Can the man not read English? Look at what the Court says in the first sentence of the paragraph that I first quoted above: "In sum, TEC’s determinations as to which faction is the true diocese loyal to the church and which congregants are in good standing are ecclesiastical determinations to which the courts must defer" (my emphasis added). The Court says it again on page 20: "No one disputes that TEC’s determinations as to its denominational leaders and “good standing” with the church are ecclesiastical questions." (The Court also said the same thing in its earlier opinion in the 2013 case of Masterson v. Diocese of Northwest Texas, as it shows by quoting a passage from it in its current opinion at page 23.)

This Texas case is not about whether ECUSA needs to follow its own Constitution and Canons when it fashions an ersatz diocese out of the remnant clergy and parishioners who elect to remain in ECUSA when one of its member dioceses votes to cancel its affiliation with General Convention.

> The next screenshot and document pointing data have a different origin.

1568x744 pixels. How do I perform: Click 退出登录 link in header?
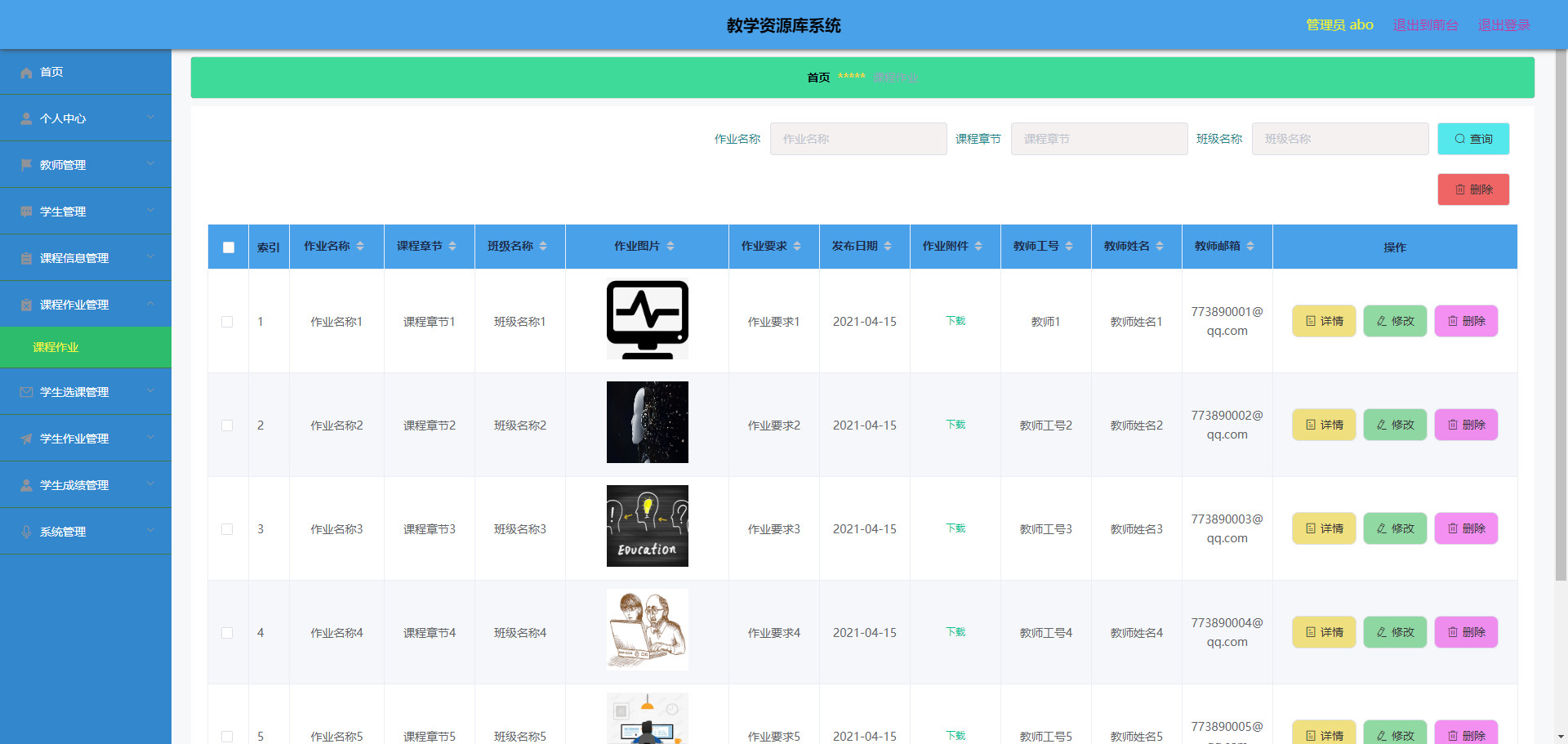1503,25
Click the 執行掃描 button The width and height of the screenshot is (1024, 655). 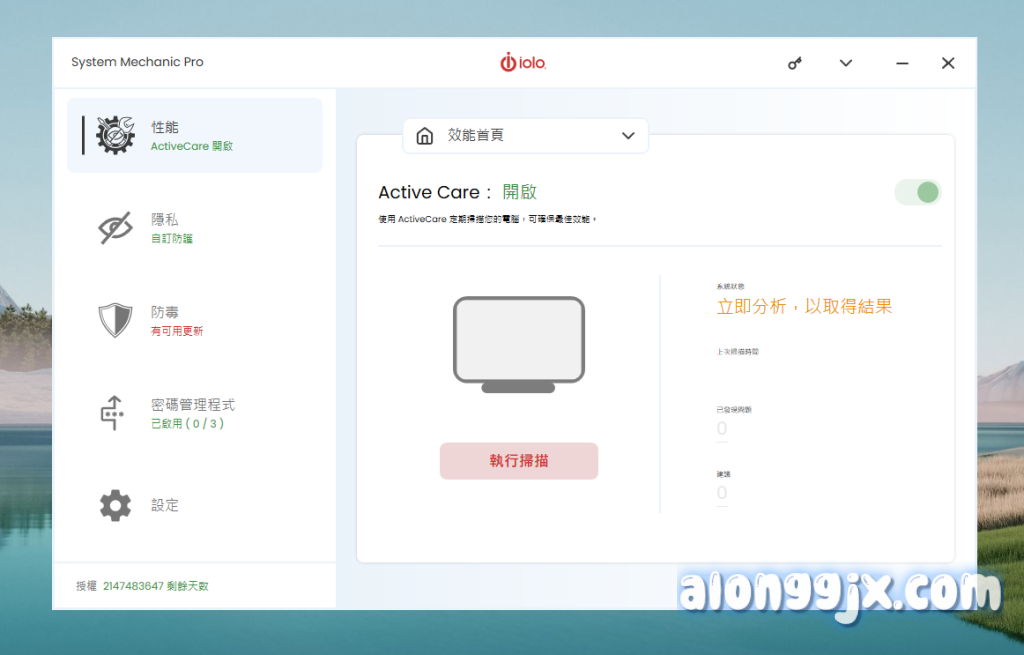[x=519, y=461]
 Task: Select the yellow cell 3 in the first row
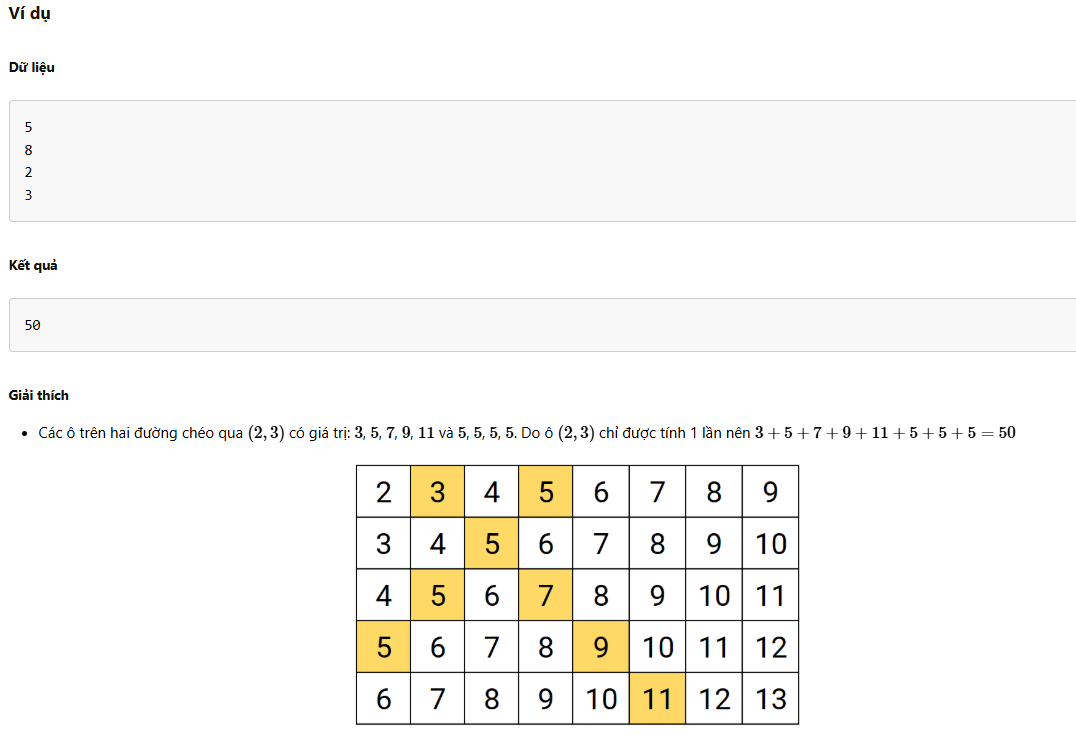[x=438, y=492]
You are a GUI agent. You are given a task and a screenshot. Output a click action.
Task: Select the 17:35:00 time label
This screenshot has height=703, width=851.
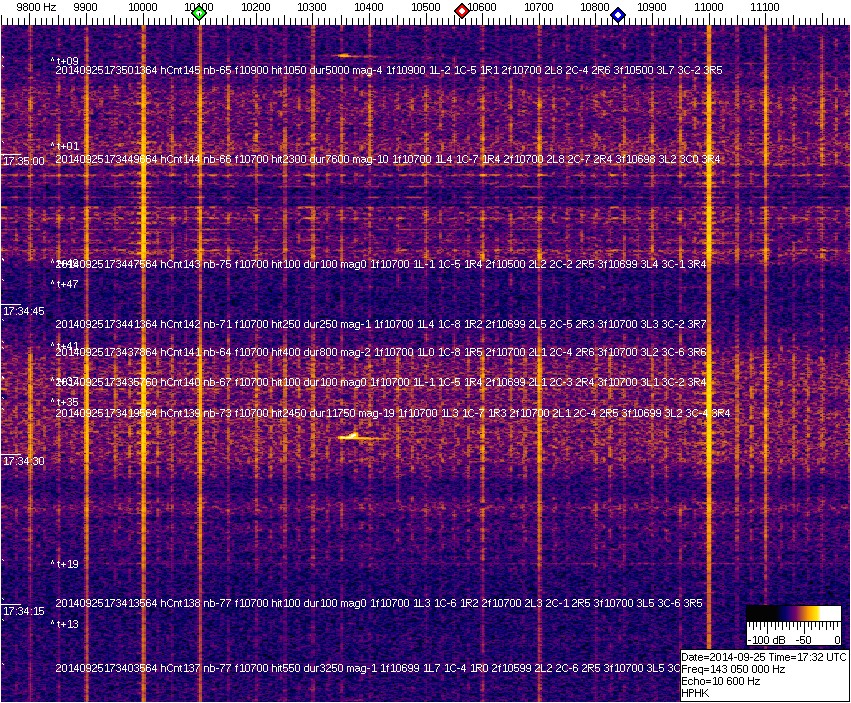coord(24,160)
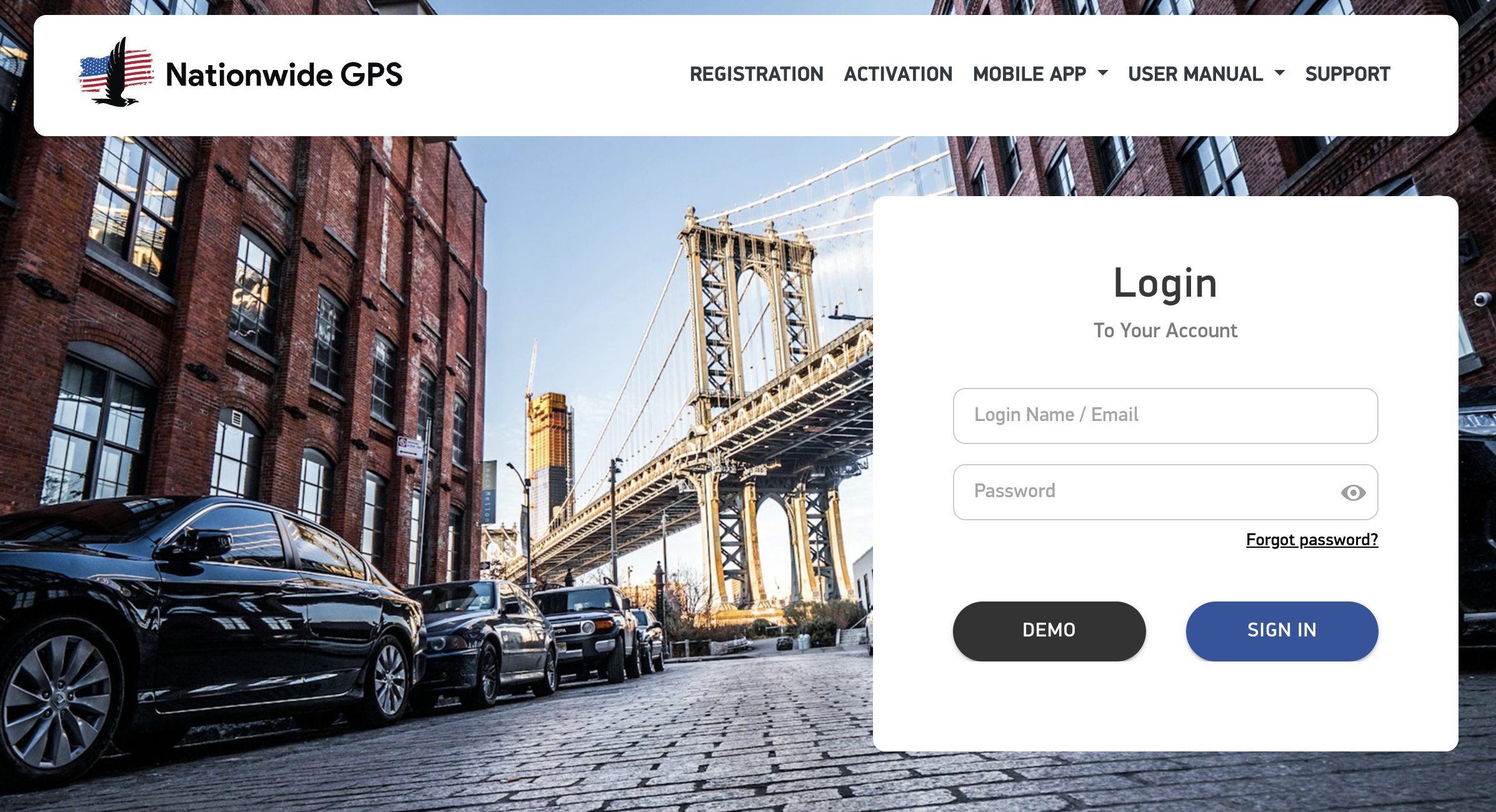Open the REGISTRATION page
The width and height of the screenshot is (1496, 812).
756,74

Those are ecclesiastical matters which cannot be determined in the civil courts, as ECUSA's own canons recognize.

By the same token, however, ECUSA's ecclesiastical powers do not extend to overriding the laws of the various States in which it operates. The very essence of "neutral principles" is that a church is treated just as any other citizen of that State would be when it comes to complying with the laws and regulations dealing with entities like corporations and unincorporated associations. To hold otherwise -- as the high courts in New York, California, Connecticut, Georgia and several other States have done -- is not only to misread Jones v. Wolf, but also to violate the First Amendment by favoring one religious denomination at the expense of others.

ECUSA and its rump diocese may be speaking softly for now, but true to their form, they most likely will petition the United States Supreme Court to review this decision in an effort to get that Court to explain just what it really meant in Jones. Given that Court's reluctance, in each of the dozen or so instances it has been asked to do so in the forty-odd years since 1979, I would not take any bets on ECUSA's chances of success. But when you have over $350 million in trust funds at your disposal, and have had no qualms about spending well over $60 million on attorneys and church property litigation since 2000, one's chances of success would not appear to be a factor under consideration.